Régis de Castelnau : Il faut être sérieux, il est évident que la décision émane directement du pouvoir. L’indépendance de cette « haute autorité » pourtant organisée par la loi est un leurre. Les gens qui la dirigent appartiennent à la caste de la haute fonction publique qui est également actuellement aux commandes de l’État, et c’est comme cela depuis longtemps. L’énarque Roch-Olivier Maistre, l’actuel président choisi en février 2019 par Emmanuel Macron est un proche de celui-ci et non seulement n’a rien à lui refuser mais chacun sait qu’il est essentiellement une courroie de transmission du nouveau pouvoir. Son prédécesseur était un autre énarque haut fonctionnaire et socialiste bon teint, Olivier Schrameck choisi par François Hollande et dont la longue carrière précédente s’était essentiellement déroulée dans la sphère publique dès lors qu’elle était dirigée par le PS.

Alors l’intervention du CSA a bien évidemment une origine directement politique, prétendre le contraire surtout en cette période ne serait pas sérieux. Dans le conflit qui opposait Vincent Bolloré et Martin Bouygues, Emmanuel Macron a arbitré contre Bolloré. Mais surtout contre l’intérêt des citoyens confinés, il a choisi l’argent. Cela jette un éclairage particulier sur les discours qui nous disent que le « jour d’après » ne sera pas un retour au « jour d’avant ».

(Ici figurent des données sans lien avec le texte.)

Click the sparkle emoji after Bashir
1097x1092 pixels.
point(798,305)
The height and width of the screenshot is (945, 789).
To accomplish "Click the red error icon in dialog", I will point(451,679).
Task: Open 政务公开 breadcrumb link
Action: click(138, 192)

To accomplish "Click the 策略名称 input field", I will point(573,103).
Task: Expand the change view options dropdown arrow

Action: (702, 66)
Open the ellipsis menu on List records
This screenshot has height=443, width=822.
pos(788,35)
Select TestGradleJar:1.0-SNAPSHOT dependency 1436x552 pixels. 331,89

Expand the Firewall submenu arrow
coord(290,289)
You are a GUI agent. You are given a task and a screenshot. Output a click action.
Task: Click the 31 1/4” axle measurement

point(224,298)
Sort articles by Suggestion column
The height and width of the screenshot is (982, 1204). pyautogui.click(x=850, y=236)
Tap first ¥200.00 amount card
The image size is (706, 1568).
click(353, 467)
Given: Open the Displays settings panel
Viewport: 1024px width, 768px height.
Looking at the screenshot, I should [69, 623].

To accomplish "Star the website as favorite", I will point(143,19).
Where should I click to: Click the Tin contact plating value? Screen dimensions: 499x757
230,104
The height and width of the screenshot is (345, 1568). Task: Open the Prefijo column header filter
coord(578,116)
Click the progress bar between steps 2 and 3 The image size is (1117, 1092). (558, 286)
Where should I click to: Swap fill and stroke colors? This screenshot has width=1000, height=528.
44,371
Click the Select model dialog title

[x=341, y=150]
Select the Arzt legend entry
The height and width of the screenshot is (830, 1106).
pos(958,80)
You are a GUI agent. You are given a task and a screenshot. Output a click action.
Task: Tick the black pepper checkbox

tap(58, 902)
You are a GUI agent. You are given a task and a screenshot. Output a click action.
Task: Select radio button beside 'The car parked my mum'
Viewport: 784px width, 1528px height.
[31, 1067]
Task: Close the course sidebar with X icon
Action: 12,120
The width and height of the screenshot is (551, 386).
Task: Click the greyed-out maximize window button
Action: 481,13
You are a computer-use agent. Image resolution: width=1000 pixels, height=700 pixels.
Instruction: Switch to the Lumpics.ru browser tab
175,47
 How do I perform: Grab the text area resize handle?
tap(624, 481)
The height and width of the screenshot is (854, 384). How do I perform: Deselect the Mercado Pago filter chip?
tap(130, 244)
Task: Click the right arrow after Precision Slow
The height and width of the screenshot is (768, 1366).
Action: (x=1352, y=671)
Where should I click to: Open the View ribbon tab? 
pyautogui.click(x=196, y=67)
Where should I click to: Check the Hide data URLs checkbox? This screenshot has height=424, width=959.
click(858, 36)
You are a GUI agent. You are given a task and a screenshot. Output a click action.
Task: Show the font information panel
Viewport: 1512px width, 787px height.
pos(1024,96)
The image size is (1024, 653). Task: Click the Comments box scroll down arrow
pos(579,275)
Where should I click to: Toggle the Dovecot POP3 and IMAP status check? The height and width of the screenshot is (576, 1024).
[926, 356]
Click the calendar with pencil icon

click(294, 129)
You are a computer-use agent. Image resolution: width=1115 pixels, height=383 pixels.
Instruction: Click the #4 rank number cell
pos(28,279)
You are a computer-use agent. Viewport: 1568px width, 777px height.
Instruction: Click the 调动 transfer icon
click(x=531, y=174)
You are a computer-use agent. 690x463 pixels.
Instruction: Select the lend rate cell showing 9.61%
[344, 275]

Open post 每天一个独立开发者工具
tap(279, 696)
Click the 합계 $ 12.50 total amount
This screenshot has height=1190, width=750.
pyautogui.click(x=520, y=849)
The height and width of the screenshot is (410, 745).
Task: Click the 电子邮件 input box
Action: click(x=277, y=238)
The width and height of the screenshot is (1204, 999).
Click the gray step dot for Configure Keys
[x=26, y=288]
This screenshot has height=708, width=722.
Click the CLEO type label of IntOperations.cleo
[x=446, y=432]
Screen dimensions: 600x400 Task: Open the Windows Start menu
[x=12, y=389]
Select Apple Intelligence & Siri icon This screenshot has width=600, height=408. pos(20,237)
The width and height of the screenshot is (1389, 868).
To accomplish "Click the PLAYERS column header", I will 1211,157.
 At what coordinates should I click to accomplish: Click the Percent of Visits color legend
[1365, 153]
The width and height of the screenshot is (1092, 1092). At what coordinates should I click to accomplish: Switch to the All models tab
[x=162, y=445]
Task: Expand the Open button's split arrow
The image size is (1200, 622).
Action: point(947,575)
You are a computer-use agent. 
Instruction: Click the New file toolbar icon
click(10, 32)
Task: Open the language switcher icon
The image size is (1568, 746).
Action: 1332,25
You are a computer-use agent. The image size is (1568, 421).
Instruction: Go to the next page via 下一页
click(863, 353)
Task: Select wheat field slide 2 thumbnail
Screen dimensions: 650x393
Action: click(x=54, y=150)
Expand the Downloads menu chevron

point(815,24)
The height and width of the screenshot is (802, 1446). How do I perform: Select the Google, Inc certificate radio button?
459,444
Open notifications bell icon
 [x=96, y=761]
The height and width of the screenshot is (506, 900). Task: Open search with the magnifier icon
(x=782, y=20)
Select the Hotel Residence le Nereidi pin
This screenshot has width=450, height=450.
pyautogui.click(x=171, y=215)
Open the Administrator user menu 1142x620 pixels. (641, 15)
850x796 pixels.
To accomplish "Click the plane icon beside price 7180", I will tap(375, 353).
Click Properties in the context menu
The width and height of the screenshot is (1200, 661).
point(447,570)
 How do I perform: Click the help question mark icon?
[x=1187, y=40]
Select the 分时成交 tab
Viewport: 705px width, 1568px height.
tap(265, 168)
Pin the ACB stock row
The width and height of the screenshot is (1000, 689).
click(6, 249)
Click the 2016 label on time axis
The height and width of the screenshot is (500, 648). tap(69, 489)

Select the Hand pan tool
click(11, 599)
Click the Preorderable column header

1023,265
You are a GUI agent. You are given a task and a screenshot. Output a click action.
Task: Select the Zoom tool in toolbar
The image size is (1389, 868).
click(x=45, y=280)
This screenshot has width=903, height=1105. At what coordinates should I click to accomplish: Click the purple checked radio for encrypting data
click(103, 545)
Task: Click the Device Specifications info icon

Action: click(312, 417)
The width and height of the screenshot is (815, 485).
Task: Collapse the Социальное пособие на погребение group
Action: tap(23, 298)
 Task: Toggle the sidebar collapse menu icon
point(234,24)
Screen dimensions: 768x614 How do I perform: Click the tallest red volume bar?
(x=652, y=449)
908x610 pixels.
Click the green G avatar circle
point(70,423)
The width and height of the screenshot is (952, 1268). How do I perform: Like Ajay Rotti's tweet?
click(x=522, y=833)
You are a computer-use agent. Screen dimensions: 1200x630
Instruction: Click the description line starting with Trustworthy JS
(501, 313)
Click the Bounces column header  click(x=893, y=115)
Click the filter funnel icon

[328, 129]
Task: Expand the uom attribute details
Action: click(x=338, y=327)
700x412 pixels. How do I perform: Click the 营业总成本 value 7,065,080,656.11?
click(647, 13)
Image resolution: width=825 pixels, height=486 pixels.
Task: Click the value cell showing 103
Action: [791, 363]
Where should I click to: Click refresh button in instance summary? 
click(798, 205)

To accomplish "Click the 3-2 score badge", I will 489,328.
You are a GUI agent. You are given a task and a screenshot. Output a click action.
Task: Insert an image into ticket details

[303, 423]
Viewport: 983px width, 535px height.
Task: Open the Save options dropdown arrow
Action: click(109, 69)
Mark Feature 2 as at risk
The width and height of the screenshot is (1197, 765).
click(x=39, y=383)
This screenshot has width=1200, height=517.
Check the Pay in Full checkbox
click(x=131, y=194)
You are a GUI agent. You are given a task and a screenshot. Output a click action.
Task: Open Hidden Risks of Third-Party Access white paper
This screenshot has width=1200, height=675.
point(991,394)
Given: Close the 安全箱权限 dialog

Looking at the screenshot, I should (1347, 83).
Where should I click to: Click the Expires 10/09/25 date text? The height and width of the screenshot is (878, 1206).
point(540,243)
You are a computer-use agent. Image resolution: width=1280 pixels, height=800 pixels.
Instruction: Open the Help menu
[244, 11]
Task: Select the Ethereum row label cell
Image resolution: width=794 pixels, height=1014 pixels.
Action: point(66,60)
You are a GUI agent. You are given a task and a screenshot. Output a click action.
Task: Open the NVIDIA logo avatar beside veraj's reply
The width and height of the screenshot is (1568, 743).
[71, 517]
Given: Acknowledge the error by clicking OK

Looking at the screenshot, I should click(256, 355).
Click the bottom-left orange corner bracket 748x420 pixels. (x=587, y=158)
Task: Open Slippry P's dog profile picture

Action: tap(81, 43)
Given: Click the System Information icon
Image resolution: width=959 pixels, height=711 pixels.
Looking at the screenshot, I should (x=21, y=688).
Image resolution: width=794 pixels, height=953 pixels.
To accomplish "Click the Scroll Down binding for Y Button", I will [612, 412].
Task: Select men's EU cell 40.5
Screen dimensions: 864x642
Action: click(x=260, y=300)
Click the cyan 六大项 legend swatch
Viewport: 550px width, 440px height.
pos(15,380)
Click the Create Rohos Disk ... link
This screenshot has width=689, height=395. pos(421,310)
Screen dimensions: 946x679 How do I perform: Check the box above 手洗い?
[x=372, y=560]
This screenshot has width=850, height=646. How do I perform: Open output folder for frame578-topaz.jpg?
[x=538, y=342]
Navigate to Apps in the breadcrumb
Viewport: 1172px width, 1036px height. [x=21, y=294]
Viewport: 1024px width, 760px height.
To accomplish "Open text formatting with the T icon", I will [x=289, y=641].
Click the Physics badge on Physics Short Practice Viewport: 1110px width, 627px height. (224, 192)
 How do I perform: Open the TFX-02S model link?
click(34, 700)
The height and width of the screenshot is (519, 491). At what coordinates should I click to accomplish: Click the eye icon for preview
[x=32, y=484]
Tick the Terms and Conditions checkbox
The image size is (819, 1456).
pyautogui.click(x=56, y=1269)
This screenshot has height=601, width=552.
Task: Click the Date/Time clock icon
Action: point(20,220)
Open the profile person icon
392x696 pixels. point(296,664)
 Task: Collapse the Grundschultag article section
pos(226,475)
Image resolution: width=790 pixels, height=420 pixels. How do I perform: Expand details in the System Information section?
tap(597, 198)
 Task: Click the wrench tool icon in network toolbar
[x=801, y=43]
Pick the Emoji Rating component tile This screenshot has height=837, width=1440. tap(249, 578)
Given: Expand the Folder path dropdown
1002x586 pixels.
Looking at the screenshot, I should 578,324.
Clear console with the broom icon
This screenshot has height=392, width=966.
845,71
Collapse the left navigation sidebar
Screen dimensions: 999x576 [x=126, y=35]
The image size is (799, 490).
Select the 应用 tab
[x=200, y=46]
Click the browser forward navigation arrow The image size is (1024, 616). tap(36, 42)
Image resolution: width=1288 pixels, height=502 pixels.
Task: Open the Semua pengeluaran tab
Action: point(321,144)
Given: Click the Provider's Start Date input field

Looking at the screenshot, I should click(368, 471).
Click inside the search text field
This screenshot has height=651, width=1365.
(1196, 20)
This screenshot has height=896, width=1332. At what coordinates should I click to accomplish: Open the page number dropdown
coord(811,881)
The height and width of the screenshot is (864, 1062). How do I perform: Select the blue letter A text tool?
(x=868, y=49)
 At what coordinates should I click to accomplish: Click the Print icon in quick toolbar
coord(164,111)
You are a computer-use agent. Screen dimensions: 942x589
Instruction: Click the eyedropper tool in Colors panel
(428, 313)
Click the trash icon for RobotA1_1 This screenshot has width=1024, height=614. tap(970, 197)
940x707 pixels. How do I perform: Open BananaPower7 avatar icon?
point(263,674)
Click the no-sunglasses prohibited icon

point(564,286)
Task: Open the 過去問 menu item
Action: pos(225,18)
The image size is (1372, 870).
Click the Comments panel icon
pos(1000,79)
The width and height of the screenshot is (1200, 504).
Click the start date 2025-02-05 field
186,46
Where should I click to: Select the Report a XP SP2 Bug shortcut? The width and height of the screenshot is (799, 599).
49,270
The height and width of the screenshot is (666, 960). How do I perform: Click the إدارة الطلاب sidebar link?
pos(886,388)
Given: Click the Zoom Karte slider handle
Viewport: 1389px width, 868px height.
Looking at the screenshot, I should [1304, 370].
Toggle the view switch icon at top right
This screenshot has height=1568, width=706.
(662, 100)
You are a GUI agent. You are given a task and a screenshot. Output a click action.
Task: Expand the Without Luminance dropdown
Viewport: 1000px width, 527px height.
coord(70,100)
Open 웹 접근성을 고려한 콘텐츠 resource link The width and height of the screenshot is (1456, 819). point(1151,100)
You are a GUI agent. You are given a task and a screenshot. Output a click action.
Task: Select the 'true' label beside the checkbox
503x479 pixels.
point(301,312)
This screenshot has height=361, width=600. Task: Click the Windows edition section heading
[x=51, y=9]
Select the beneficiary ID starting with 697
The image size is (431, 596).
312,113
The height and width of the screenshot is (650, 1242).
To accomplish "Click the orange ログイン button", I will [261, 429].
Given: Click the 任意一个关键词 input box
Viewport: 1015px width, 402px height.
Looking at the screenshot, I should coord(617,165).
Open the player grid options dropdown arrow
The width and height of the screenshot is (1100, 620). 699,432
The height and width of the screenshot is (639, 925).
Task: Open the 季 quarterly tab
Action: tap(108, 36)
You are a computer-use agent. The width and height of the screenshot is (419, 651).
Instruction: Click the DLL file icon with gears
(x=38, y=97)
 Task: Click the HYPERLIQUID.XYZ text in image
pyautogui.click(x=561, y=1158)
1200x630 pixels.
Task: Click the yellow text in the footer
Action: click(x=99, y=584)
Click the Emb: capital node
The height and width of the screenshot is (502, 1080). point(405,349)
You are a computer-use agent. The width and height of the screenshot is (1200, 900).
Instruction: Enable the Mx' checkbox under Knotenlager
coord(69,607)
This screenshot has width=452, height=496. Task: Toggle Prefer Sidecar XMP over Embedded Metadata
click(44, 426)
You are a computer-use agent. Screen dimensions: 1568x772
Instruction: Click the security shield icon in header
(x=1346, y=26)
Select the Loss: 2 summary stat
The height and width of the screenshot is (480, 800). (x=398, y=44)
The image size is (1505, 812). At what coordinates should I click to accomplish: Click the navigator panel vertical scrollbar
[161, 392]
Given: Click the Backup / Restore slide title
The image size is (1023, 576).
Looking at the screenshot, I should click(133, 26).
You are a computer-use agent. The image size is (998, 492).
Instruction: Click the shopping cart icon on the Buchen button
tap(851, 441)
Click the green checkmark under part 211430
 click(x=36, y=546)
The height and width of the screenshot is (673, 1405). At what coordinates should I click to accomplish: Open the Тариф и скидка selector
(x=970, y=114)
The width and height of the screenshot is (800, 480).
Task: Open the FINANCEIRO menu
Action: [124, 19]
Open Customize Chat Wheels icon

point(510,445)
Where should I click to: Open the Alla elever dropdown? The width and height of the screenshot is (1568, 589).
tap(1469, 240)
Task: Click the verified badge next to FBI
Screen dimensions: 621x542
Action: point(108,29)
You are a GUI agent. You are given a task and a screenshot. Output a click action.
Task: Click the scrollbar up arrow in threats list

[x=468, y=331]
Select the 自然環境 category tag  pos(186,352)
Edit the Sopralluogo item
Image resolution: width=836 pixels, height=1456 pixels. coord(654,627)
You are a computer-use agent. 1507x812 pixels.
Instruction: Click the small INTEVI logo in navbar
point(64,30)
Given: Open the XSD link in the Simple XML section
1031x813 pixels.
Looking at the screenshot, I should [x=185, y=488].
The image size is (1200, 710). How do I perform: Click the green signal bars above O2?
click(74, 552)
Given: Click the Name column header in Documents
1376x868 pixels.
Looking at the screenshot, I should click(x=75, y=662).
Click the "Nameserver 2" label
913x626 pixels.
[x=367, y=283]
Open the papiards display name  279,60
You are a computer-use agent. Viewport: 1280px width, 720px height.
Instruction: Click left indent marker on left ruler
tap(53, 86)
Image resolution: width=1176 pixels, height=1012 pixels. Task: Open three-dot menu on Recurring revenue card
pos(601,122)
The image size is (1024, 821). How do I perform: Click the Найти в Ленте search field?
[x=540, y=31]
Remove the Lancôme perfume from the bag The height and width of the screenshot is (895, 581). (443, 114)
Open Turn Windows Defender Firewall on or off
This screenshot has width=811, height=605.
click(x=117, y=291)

Le choix du CSA a provoqué la colère de nombreux internautes, contents d’avoir accès gratuitement aux programmes -films et séries- proposés par la chaîne habituellement cryptée. Un hashtag, « #BoycottTF1 », a été lancé sur Twitter suite à cette annonce et est arrivé dans le top 3 des sujets les plus discutés sur le réseau social.  Qu’en pensez-vous ? Le CSA est-il finalement un bon représentant de ce que souhaitent véritablement les Français ? 

Régis de Castelnau : Je pense que c’est une preuve de plus du fait que les notions d’intérêt général, d’intérêt des citoyens, d’intérêt du pays n’entrent guère dans les décisions de ce type. L’arrivée d’Emmanuel Macron au pouvoir, nous a bien montré l’importance de cette connivence avec les grands intérêts.

Pour répondre à votre question, le CSA ne prend pas ses décisions en fonction de ce que souhaitent véritablement les Français. Il est là pour être le gendarme du secteur audiovisuel, et il effectue cette mission en liaison étroite avec le pouvoir exécutif.

Il faudrait clairement que les téléspectateurs tiennent compte de ce qui vient de se passer et fasse supporter aux chaînes hertziennes qui ont voulu qu’on les prive de la ressource Canal+ en ces temps difficiles. Mais malheureusement, changer les habitudes n’est pas facile.